Emergency Monitoring Featured Body 960x500
Emergency control and monitoring scheme.

Project purpose

The project designs a new generation of emergency control systems for the U.S. power grid that integrates with existing automated and manual protection and operational processes while also allowing these processes to continue to operate. The new emergency controls include automated, real-time corrective controls to ensure voltage stability and small signal stability following a significant system disturbance. These automated corrective controls will take the system from a post-disturbance emergency state to a stable restored state so that the system operator may confidently resume normal, economically optimized operations. The emergency control actions are computed in real time, making them adaptive to the current system state and the imposed system disturbance.

 

Technical approach

The controls to ensure voltage stability are computed using non-traditional optimal power flow (OPF) formulations that represent the physics of AC power flow in computationally efficient forms to enable fast computations and control. Some offline, pre-computation might be required to speed up the real-time implementation of the control computations. Calculating load shedding relative to the pre-contingency load level and using with the conservative assumption that the generators must come back within their long-term reactive power limits and maintain fixed voltage magnitudes at their terminals, the steady-state optimization algorithms can provide stabilizing control actions and accurate predictions of the post-contingency operating point. The accuracy of the prediction is verified by comparison with dynamic simulations that assume control action implementation at different points in time. The designed methods based on approximating the voltage stability region based on the analytic tools (fixed-point argument – convex restrictions), machine learning (convex polytope machines), and convex relaxations/approximations (severe contingency solver, IV formulation). They outperform more traditional under-voltage load shedding schemes which were used as a benchmark. Furthermore, the methods can provide control actions sufficiently fast to save the system from voltage collapse. We further adopt our methods to ensure small-signal stability of the system using frequency regulation, HVDC power injections, SVC reactive power injections, and load shedding as controls. On that way, we propose to use time-discretization above convex restrictions and machine learning methods (convex polytope machines, neural networks).

- _Data lines_:
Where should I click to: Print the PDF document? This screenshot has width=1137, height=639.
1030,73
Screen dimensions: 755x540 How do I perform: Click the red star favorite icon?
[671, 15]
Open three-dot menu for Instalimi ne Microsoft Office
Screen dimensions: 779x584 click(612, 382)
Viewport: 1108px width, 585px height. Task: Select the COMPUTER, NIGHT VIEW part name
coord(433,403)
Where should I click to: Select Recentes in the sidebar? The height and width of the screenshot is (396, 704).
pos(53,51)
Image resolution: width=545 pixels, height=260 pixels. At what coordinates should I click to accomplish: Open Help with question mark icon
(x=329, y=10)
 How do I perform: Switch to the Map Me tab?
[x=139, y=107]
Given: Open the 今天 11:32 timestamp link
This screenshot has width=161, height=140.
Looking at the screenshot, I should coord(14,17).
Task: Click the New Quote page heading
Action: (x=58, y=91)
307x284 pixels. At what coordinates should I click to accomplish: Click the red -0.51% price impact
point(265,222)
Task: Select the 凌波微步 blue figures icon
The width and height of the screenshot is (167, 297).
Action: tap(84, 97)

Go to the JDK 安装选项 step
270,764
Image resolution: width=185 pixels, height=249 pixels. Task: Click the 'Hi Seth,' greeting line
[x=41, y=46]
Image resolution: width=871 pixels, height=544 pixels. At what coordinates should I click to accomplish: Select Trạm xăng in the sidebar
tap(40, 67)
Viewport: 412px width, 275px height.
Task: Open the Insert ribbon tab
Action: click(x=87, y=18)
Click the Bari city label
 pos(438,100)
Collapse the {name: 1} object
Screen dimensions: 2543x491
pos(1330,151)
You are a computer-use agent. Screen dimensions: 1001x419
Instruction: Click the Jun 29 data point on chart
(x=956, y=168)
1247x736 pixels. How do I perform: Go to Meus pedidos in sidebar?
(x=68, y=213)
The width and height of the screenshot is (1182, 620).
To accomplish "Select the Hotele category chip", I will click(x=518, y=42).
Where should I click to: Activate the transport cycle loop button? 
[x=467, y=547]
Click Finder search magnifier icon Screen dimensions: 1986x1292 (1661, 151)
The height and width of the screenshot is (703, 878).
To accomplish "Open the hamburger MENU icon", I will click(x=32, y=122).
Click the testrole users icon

- _Exercise set_:
a - Reproduce the passage on grid emergency controls from "Project purpose" up to and including "imposed system disturbance.".
b - Pick up the passage on grid emergency controls after its last sentence and keep writing.
The listing stands apart from the passage on grid emergency controls.

- _Outputs for the tasks_:
a -
Project purpose

The project designs a new generation of emergency control systems for the U.S. power grid that integrates with existing automated and manual protection and operational processes while also allowing these processes to continue to operate. The new emergency controls include automated, real-time corrective controls to ensure voltage stability and small signal stability following a significant system disturbance. These automated corrective controls will take the system from a post-disturbance emergency state to a stable restored state so that the system operator may confidently resume normal, economically optimized operations. The emergency control actions are computed in real time, making them adaptive to the current system state and the imposed system disturbance.

b -
Yury Maximov (PI) is a computer scientist working on power systems, high-dimensional statistics, empirical process theory, machine learning and optimization methods behind them. Yury obtained his Ph.D. in Math from Moscow Institute of Physics and Technology in 2013. During his study, Yury spent several years in the industry as a software engineer and project manager working on industry-grade machine learning, information retrieval and business intelligence solutions. He joined LANL in October 2016 as a postdoc in T-4 and was converted to a scientist in T-5 in March~2018. At LANL he is a PI of the DOE AGM “Robust Real-Time Control, Monitoring, and Protection of Large-Scale Power Grids in Response to Extreme Events” and DOE GMLC “Emergency Monitoring and Control Through New Technologies and Analytics” project. He is an author of more than 20 peer reviewed publications including the top ML/statistical venues such as NIPS, ICML, JAIR, EJOS, IJCAI etc.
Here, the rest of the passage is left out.